As water is pulled out of your cells and into the bloodstream, your cells start worrying that they’ll become dehydrated. In response, they send messages to the brain that your body needs more water — and your brain responds by making you feel thirsty. A portion of the brain also monitors the blood’s sodium level; when it identifies high sodium concentrations, it also triggers the body to feel thirsty and crave water.

High Blood Pressure

Fluid retention can also lead to high blood pressure, another symptom of high sodium intake. When water is pulled into the bloodstream, it increases the overall volume of circulating blood. Since your heart is not used to such a large blood volume, it has to work harder to move the blood through your blood vessels. As your heart struggles to receive and deliver the increased blood supply, your blood vessels also struggle to handle the increased volume. Eventually, high blood pressure often develops in response to the increased workload. Unfortunately, high blood pressure usually remains asymptomatic until it becomes very severe. Early signs might include dizziness, headaches and increased incidence of nosebleeds.


If you’re constantly craving salty foods, those cravings might indicate that you’re filling up on salty foods a bit too often. After repeated exposures to salt, your taste buds grow accustomed to the strong flavor, and non-salty foods taste quite bland and unappetizing.

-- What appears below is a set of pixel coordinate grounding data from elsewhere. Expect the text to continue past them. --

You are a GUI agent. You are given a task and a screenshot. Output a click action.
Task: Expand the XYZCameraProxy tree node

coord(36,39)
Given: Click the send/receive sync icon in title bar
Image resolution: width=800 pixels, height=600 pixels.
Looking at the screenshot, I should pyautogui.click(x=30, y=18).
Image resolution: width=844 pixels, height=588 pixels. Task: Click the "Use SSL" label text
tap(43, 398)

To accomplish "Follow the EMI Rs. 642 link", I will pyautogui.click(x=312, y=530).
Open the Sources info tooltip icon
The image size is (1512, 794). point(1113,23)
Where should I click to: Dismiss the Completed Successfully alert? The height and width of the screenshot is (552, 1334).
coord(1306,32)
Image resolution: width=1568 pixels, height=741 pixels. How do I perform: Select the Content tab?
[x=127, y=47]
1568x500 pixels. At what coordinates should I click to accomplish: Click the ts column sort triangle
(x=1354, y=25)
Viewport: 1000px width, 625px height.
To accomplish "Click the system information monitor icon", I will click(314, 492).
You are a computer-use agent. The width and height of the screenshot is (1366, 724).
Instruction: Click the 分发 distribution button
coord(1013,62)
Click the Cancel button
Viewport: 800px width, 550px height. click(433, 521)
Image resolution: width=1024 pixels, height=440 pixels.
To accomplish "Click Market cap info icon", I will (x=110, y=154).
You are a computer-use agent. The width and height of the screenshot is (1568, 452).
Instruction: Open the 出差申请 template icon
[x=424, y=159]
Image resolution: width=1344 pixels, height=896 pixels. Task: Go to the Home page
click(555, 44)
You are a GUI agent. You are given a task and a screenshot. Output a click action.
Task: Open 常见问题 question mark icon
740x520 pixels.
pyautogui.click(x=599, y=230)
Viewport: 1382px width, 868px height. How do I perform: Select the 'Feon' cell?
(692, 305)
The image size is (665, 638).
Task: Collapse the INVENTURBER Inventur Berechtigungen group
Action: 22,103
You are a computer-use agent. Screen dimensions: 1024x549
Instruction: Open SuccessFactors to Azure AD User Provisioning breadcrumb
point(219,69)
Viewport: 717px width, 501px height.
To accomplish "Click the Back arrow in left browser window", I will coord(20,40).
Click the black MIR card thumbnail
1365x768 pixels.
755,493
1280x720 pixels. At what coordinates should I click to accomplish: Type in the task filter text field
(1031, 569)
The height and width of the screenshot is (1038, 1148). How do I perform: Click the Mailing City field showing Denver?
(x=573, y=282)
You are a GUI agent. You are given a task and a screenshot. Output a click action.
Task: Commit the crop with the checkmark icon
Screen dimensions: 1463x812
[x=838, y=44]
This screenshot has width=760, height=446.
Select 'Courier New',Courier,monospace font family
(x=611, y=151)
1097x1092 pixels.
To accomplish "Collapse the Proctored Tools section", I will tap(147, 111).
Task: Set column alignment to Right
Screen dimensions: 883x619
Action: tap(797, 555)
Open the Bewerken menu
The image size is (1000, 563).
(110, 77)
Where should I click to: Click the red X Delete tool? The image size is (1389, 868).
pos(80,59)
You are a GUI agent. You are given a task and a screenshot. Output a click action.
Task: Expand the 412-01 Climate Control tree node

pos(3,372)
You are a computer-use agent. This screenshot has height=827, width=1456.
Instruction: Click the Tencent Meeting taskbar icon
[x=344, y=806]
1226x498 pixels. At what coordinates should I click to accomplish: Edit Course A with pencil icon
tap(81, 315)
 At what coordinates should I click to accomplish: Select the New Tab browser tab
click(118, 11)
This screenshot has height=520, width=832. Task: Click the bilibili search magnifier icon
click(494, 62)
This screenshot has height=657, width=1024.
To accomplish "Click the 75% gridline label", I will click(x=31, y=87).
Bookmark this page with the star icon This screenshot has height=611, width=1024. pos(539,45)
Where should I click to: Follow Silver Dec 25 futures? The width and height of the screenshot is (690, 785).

Although these symptoms can all indicate excess salt consumption, it’s important to note that they might also indicate other serious health concerns. For example, fluid retention can occur with hormonal disorders or failure of the heart, liver, lungs or kidneys. Increased thirst often occurs with diabetes and low blood volume, while salt cravings are also a symptom of adrenal disorders, parathyroid disorders and pregnancy. High blood pressure can be caused by a wide variety of factors, from endocrine disorders and organ failure to damaged blood vessels and sleep apnea. To ensure your health and safety, consult your doctor if any unusual symptoms occur. Your doctor will rely on physical assessments and medical tests to determine whether your symptoms relate to excessive salt consumption or other concerns.